Pendant ce temps, Tom, toujours assis au bureau, sortit du tiroir une feuille de papier et un stylo-plume. Depuis plusieurs semaines désormais, il s'était promis d'écrire à son frère qui vivait à Liverpool. Cela faisait plusieurs mois qu'ils n'avaient pas échangé de lettres, et bien que les deux frères aient toujours eu des rapports quelque peu tendus suite à l'affiliation de Tom dans la famille Crawley, Kieran demeurait tout de même la seule famille Branson qu'il lui restait. Il commença donc à faire glisser l'encre sur le papier, tandis que Mary était toujours occupée à chercher ce pour quoi elle était venue.

« De toute manière tu as tort, déclara-t-elle d'une voix indifférente, brisant ainsi le silence qui régnait dans le bureau. Je ne peux pas être attirée par un homme comme Henry Talbot. »

Tom releva soudainement les yeux de sa missive pour les poser sur Mary, qui n'avait pas pris la peine de se retourner pour s'adresser à lui. Il fût à la fois surpris et heureux de voir qu'elle abordait à nouveau ce sujet.

« Pourquoi cela ? questionna-t-il, intrigué.

-Les voitures sont sa plus grand passion, répondit-elle en insistant d'un air blasé sur le mot, tout en feuilletant un registre. Et je ne peux apprécier un homme amateur de ces engins.

-Dois-je en déduire que tu ne m'apprécies pas ? » rétorqua Tom, mi offensé mi amusé.

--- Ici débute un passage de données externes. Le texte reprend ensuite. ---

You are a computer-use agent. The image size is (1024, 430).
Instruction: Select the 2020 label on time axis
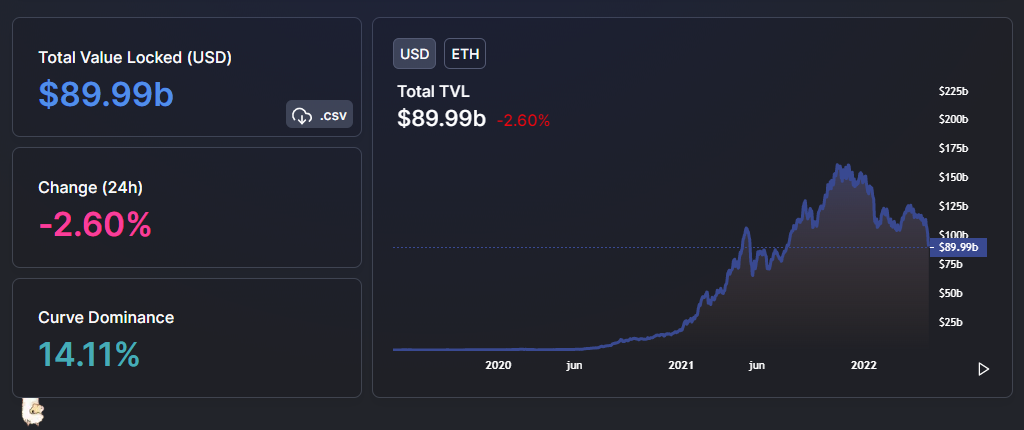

Mary reposa alors le lourd dossier qu'elle avait en main sur l'étagère et daigna finalement se retourner vers lui. Elle le fixa droit dans les yeux et haussa les sourcils.

« Cette question n'a pas lieu d'être, Tom. Nous parlons ici d'un homme auquel je pourrais potentiellement me marier et avec qui je devrais dès lors passer le reste de ma vie, la comparaison est impossible. Il est évident que je t'apprécie. »

Tom fût touché par ce qu'il venait d'entendre, mais ne laissa rien paraître. A la place, il sourit sarcastiquement et lui répondit :

« Donc... Tu avoues qu'il y a une ambiguïté dans ce que tu ressens pour lui ? »

Mary lui lança un regard glacial puis lui tourna le dos pour se remettre à l'œuvre avec les dossiers, ne prenant pas même la peine de lui répondre. Tom laissa échapper un léger rire et se remit lui aussi à écrire sa lettre, un sourire toujours dessiné sur ses lèvres.

Seulement quelques secondes plus tard, Mary finit par admettre :

« Possiblement. »

A cette réponse, le sourire de Tom ne fût qu'amplifié.